Value-Based Reimbursement is Not a Revenue Killer

Gregory A. Freeman, August 24, 2015

The move toward value-based reimbursement is not only no guarantee of financial catastrophe, but the experience could even be a financially positive one, hospital CFOs say.

This article appears in the July/August 2015 issue of HealthLeaders magazine.

Many hospital CEOs and CFOs have been forced to straddle the two worlds of fee-for-service and value-based reimbursements for some time now, even if their organizations largely held to the more familiar approach and hoped others would show how to thrive when putting revenue at risk. As more healthcare systems are joining—or being swept along—in the movement toward increased bundled-payment and shared-savings contracts, those early adopters are revealing their secrets to success.

Their message is largely reassuring: You can move toward value-based reimbursement without any catastrophic effect on revenue.
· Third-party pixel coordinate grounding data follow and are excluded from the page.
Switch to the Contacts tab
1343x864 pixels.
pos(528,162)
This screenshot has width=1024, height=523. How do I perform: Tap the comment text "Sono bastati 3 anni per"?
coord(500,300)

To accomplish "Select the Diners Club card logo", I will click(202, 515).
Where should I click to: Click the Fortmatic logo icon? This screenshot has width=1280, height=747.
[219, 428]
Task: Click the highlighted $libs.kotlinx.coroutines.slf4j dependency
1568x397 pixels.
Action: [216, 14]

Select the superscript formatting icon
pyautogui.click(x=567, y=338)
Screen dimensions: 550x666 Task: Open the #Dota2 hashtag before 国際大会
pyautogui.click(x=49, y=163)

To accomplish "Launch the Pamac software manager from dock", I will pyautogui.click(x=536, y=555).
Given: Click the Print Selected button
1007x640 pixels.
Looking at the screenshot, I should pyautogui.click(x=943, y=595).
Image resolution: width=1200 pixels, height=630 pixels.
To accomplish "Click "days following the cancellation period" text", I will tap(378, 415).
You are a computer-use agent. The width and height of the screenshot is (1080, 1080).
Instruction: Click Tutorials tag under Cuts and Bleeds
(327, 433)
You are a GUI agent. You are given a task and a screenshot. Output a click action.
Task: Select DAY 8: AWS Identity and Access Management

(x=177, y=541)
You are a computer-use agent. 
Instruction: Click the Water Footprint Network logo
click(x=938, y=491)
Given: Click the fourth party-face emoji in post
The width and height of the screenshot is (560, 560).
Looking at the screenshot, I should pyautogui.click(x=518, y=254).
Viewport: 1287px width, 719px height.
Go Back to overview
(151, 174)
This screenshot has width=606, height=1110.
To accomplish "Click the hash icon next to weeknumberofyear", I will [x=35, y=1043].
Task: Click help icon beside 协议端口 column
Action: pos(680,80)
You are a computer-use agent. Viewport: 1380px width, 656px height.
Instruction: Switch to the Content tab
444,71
The whole experience could even be a positive one financially, they say.


Slavitt

Joel Perlman

An integrated delivery system in which virtually all of the entities in the healthcare system are geographically contiguous has proven to be a positive factor in Montefiore Health System's move to value-based reimbursement, says Joel Perlman, executive vice president and chief financial officer with the system based in the Bronx, New York.

Montefiore consists of eight hospitals and an extended care facility, with a total of 2,747 beds, a school of nursing, a home health program, and primary and specialty care provided through a network of more than 150 locations. Approximately 80% of Montefiore's revenue comes from government payers, and more than half of that is Medicaid.

The contiguous entities facilitate Montefiore's efforts at population health and care management, Perlman says. "You get the real richness and value out of managing care by keeping the individual in your care delivery network all or most of the time," he explains. Because most of Montefiore's patients are going to remain in the community for years—as opposed to members of a particular health plan who may change to another insurer frequently—the health system can focus more effectively on longitudinal prevention and chronic care.

Montefiore started transitioning to value-based reimbursement far earlier than most. In 1995, the system worked with its employed and voluntary physicians to establish an integrated provider association to align the medical center and physicians to take on greater financial risk and improve care delivery. The IPA board includes hospital and physician representation, with the latter involving employed, voluntary, primary care, and specialty physicians.

"We concluded that fee-for-service was a dead end for Montefiore, given the direction that payments from all payers were going. We anticipated that would only get worse because of our large government payer mix," Perlman says. "We decided that we had to execute a different business model and strategy for engaging the patient and payer communities that we did the most business with, and that took the form of developing our own infrastructure to manage that care."